Yapılacak iş >> Erkan Yolaç'ın "evet-hayır" yarışmasını anlatan metne göre yarışma hangi sesle başlayıp hangi sesle bitiyordu?

Verilen metin >>
>>>>>
ŞİMDİ GÜNDEM OLDU!
Yaşar EYİCE / Yeni Vizyon Gazetesi
Erkan Yolaç bir zamanların ünlü sunucusu idi...
Daha doğrusu yarışma programlarının aranan ismiydi.
Nasıl Orhan Boran’ın ‘Yuki’ si varsa, onun da ‘evet- hayır’ yarışması televizyonların ilk yayın hayatına başladığı dönemlerde başlayan ve yıllarca aranılan programı olmuştu.
Seyirciler arasından birini daha doğrusu birçoğunu sahneye sırayla alır, kameraların önünde yarışmanın şartlarını şöyle anlatırdı:
‘Sorularıma kesinlikle evet – hayır ile yanıt vermeyeceksiniz, başınızı da emme basma tulumbası gibi aşağı yukarı sallamayacaksınız!’
Bu kadar basitti, yarışmanın şartları...
Belli bir süre örneğin üç dakika ‘evet ve hayır’ sözcüklerini kullanmayan ödülünü alıyordu.
Ama ödül kazanan yok gibiydi...
Belki birkaç kişiye bence biraz da bilerek hediye şeklinde yarışmayı kazandığını belirterek gong sesi ile başlayan yarışmayı yine gong sesi ile bitirmişti.
Yarışmacının ‘evet’ ya da ‘hayır’ demesiyle, yani ağzından bu sözcüklerinin çıkmasıyla birlikte, Erkan Yolaç zıplayarak sonucu ilan ederdi.
Aslında sistemi basitti...
Zamanı da çok iyi kullanıyordu.
Örneğin; karşısındakinin hal ve hatırını sorduktan sonra, mesleğini sorardı.
Yarışmacı söylerdi...
O da bu arada yanıtı tekrarlardı...
Ve yarışmacının ağzından büyük olasılıkla kısa bir yanıt çıkardı ‘evet’ gibi...
Bu ‘evet’ de onun için felaket olurdu yani büyük iddia ve umutla çıktığı sahneden başı eğik ve üzgün yerine dönerdi.
Yani ‘evet’ sözcüğü o an için hayallerini yıkmış olurdu...
Şimdi yine yurt sahnesinde ‘evet- Hayır’ sergileniyor.
Ama bu oyun değil...
Geleceğimizi ilgilendiriyor.
Hem kişilerin yani yurdumuz insanlarının, hem de vatanımızın...
Ben söylenenlere hep ‘kuşku’ ve ‘şüphe’ ile baktığımı, yaklaştığımı böylece daha hayırlı sonuca ulaştığımı da yaklaştığımı, doğruyu bulduğumu yıllardır yazar ve söylerim.
<<<<<
Veri alıntısı >>
>>>>>
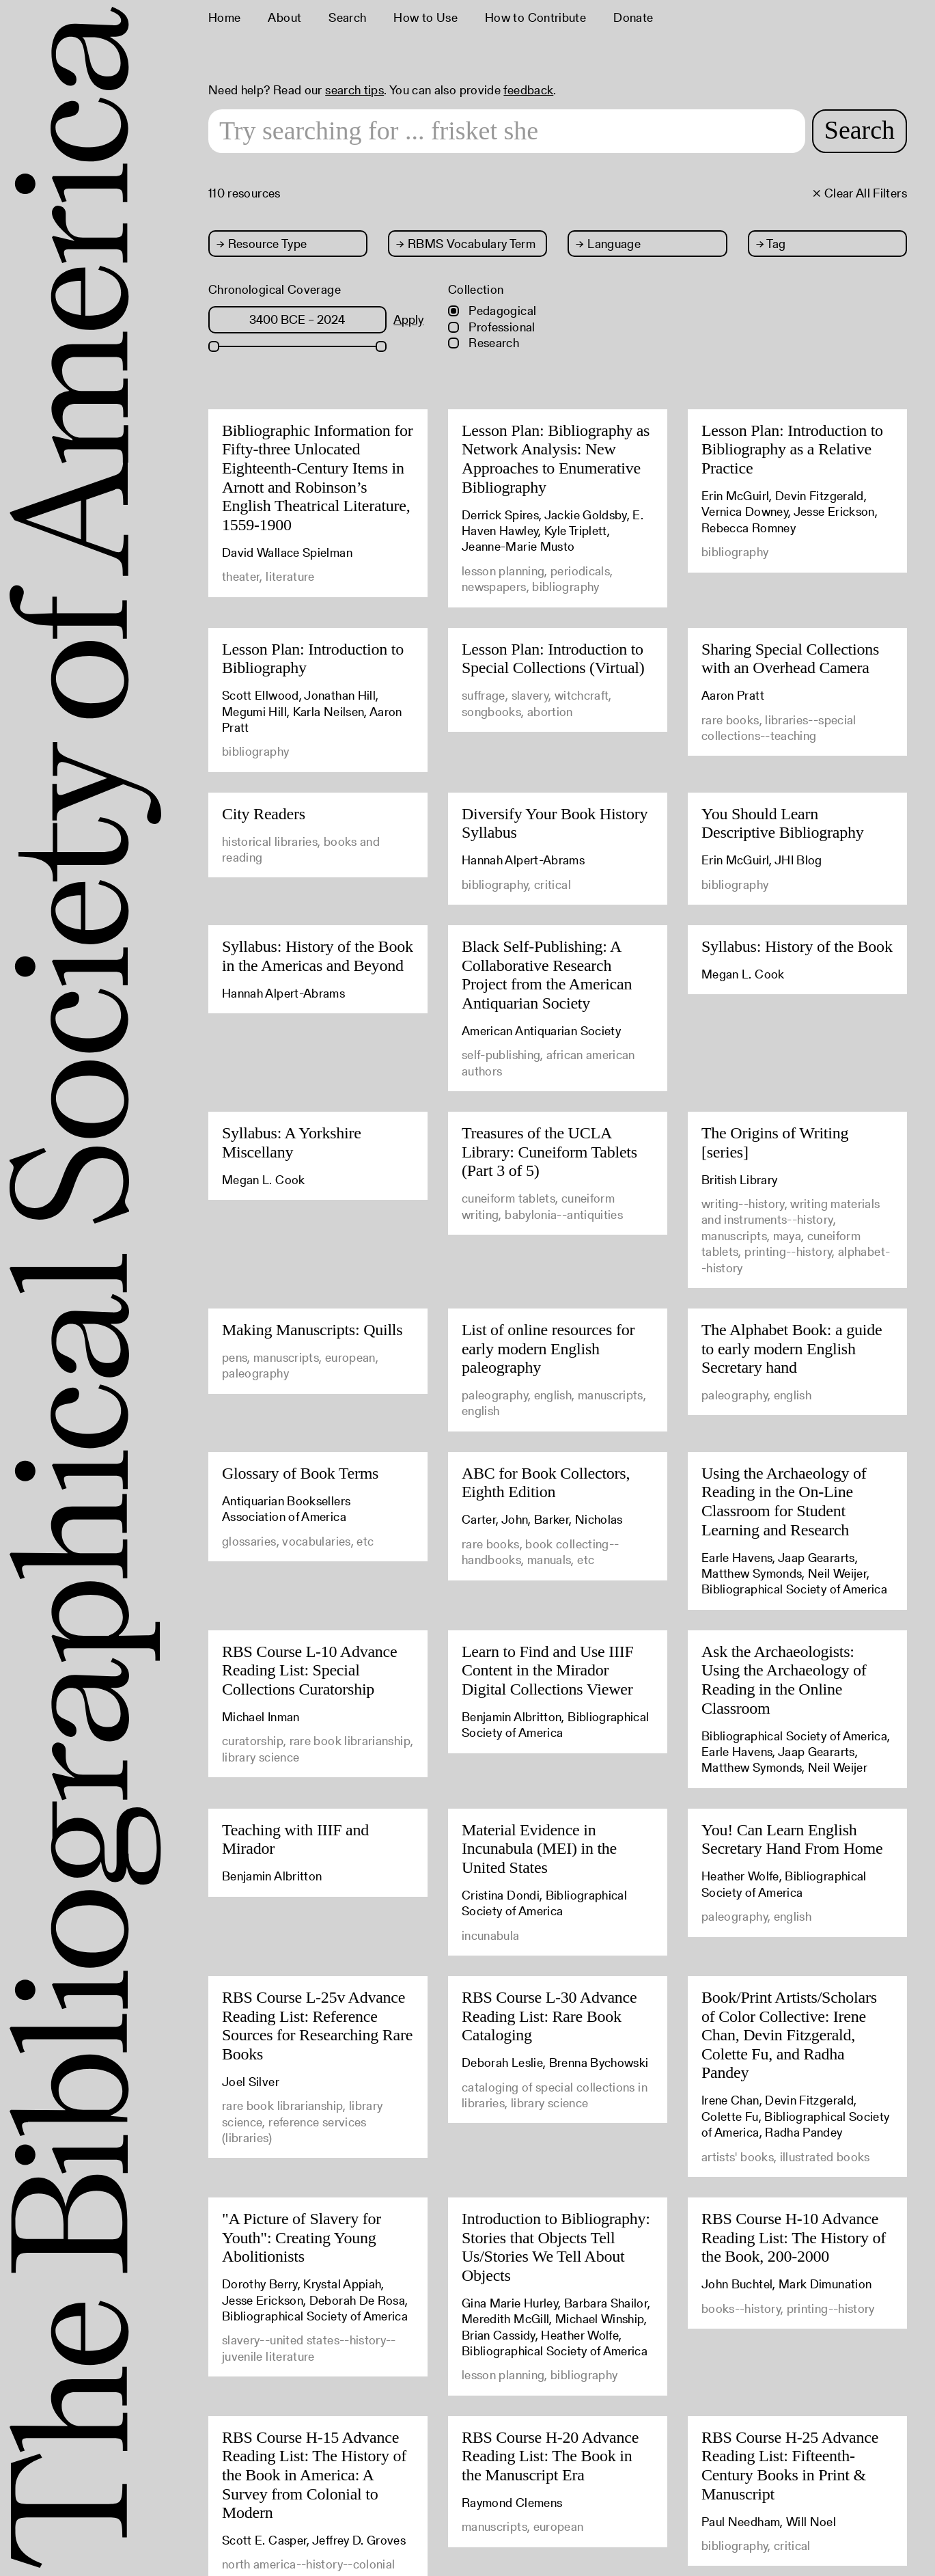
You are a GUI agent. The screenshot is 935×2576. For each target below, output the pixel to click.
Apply (408, 319)
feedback (528, 89)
<<<<<
Doğru cevap >> Yarışma gong sesiyle başlayıp yine gong sesiyle bitiyordu.